INFORMATION SHOWN Start Marker

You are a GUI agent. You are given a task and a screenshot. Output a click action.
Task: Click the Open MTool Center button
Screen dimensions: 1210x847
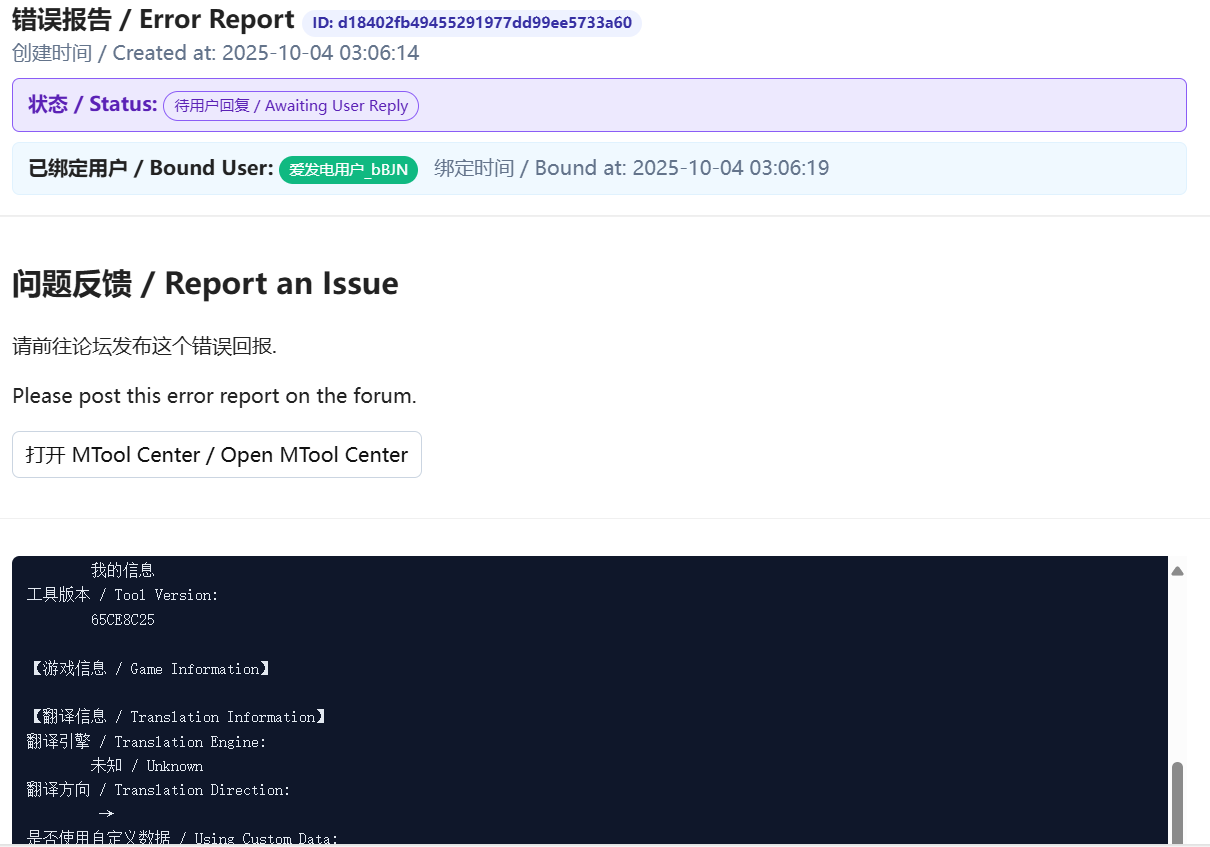pyautogui.click(x=216, y=455)
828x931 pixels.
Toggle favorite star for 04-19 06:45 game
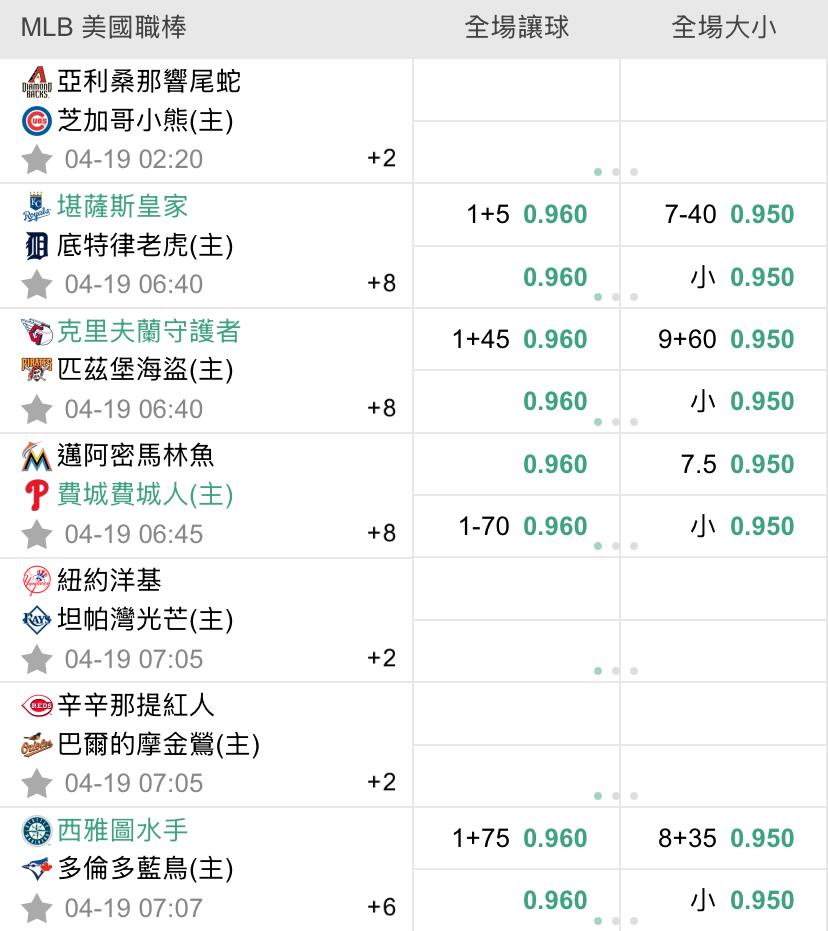pos(37,534)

INFORMATION SHOWN End Marker

WHAT TO DO = Write the lines out word for word, starting at the one with "828x931 pixels." and stopping after the last line of the material above, with pictures excluded.

RESULT =
828x931 pixels.
Toggle favorite star for 04-19 06:45 game
pos(37,534)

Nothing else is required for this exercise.